The following figure is an Earth to Mars PCP I generated just earlier.
I use a Kepler's Problem solver to test a Lambert's Problem solver. For example: if I want to generate a wide variety of test cases where I vary eccentricity and semimajor axis, I simply solve:
$$ M_0 + \sqrt{\frac{\mu}{a^3}}\Delta t = E - e \sin(E) $$
for a wide variety of $(e, a, \Delta t)$ combinations. Having solved a multitude of Kepler's problems (which I can test immediately, because Kepler's equation must hold) I solve the corresponding Lambert's problem and verify that I obtain the same eccentric anomaly.
The following code explains this approach
import numpy as np
def kepler(a, e, mu=1.0):
# EXPLICIT calculation of time of flight given eccentric anomaly
# [in 0, 2 pi]
n = np.sqrt(mu / pow(a, 3))
E = np.linspace(0, 2 * np.pi, 360) # one point per degree
t = (E - e * np.sin(E)) / n
return (t, E)
def cartesian(sma, ecc, ean, mu=1.0):
smp = sma * (1 - ecc**2)
energy = -mu / (2 * sma)
f = 2 * np.arctan(np.sqrt((1 + ecc) / (1 - ecc)) * np.tan(ean / 2))
r = smp / (1 + ecc * np.cos(f))
v = np.sqrt(2 * (energy + mu / r))
if f < 0:
f = 2 * np.pi + f
return np.array([r, v, f])
# Let's test our algorithm for a given combination of sma/ecc. In a
# real test you would add more values, and you would consider multiple
# rev (you will get two solutions for most of the multirev cases)
sma = 1.0
ecc = 0.1
# this computes time of flight and eccentric anomaly NOTICE THIS IS AN
# EXPLICIT CALCULATION
tof, ean = kepler(sma, ecc)
# this transforms the quantities to cartesian vector magnitudes and
# unrestricted true anomaly (to compute transfer angle)
rvf = np.array([cartesian(sma, ecc, E) for E in ean])
r = rvf[:, 0]
v = rvf[:, 1]
f = rvf[:, 2]
# Here I'll just call my own Lambert solver (implemented in C++)
import ctypes
lib = ctypes.CDLL("libsolve.so")
vs = (ctypes.c_double * 2)()
N = len(tof)
max_diff = 0.0
# This ugly loop simply compares every staged-pairwise combination for
# SINGLE REV (you can do multiple rev as well, you just need to
# increase TOF and f to be urestricted).
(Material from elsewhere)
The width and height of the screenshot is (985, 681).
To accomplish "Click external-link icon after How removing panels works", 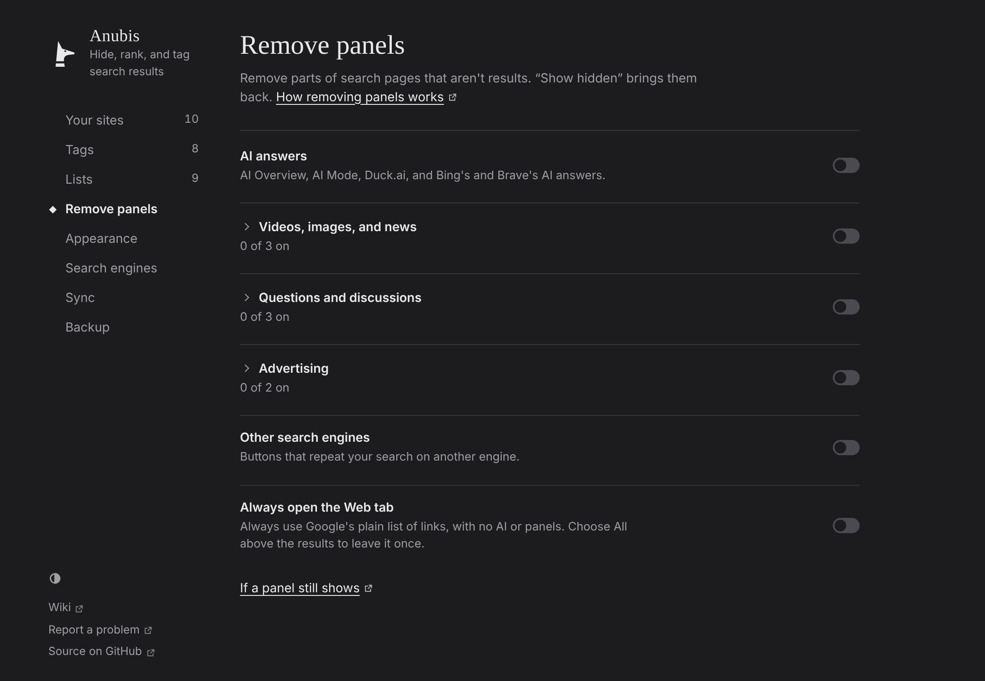I will click(x=453, y=97).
You would attach your own
# Lambert solver here.
for n1 in xrange(N):
for n2 in xrange(n1 + 1, N):
lib.solve(ctypes.c_double(1.0), # gm
ctypes.c_double(r[n1]), # norm of first position
ctypes.c_double(r[n2]), # norm of second position
ctypes.c_double(f[n2] - f[n1]), # angle traveled
ctypes.c_double(tof[n2] - tof[n1]), # time of flight
ctypes.byref(vs)) # output
# compare the norm of velocities (you could decompose in
# radial/tangential)
diff = np.sqrt((v[n1] - vs[0])**2 + (v[n2] - vs[1])**2)
if diff > max_diff:
max_diff = diff
# report the maximum difference
print max_diff
Notice how you can calculate the time of flight given a range of eccentric anomalies, eccentricity, and semimajor axis. In this case I'm considering single-rev only, but the generalization is straightforward.
With the eccentric anomaly you can compute true anomaly and time of flight (the later via Kepler's equation, but you do not need to solve iteratively).
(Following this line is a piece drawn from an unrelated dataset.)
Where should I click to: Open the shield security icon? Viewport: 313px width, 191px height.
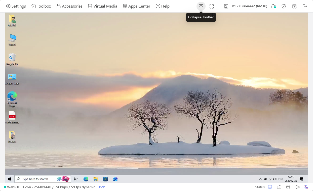click(284, 6)
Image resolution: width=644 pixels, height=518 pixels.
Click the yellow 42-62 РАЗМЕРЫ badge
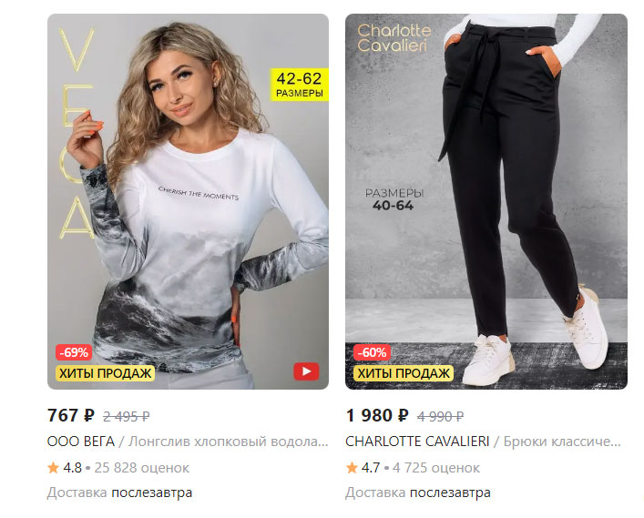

That information is used to obtain range and speed at different points in the orbit.
You can then use all those combinations of range, speed, time of flight, and transfer angle (difference in true anomaly because the orbit is Keplerian) to test your Lambert solver.
I ran a quick test with my own implementation of Gooding's algorithm and obtained a maximum difference of 8.76111591946e-14, perfectly reasonable for double-precision calculation.
For comparison, I generated a similar diagram - it compares well with yours. I would recommend you increase the axes on your arrival time to about 420 days past Jan 01, 2016 to ensure that your Lambert solver detects the transfer node (also, please notice our different baseline epoch for our arrival dates).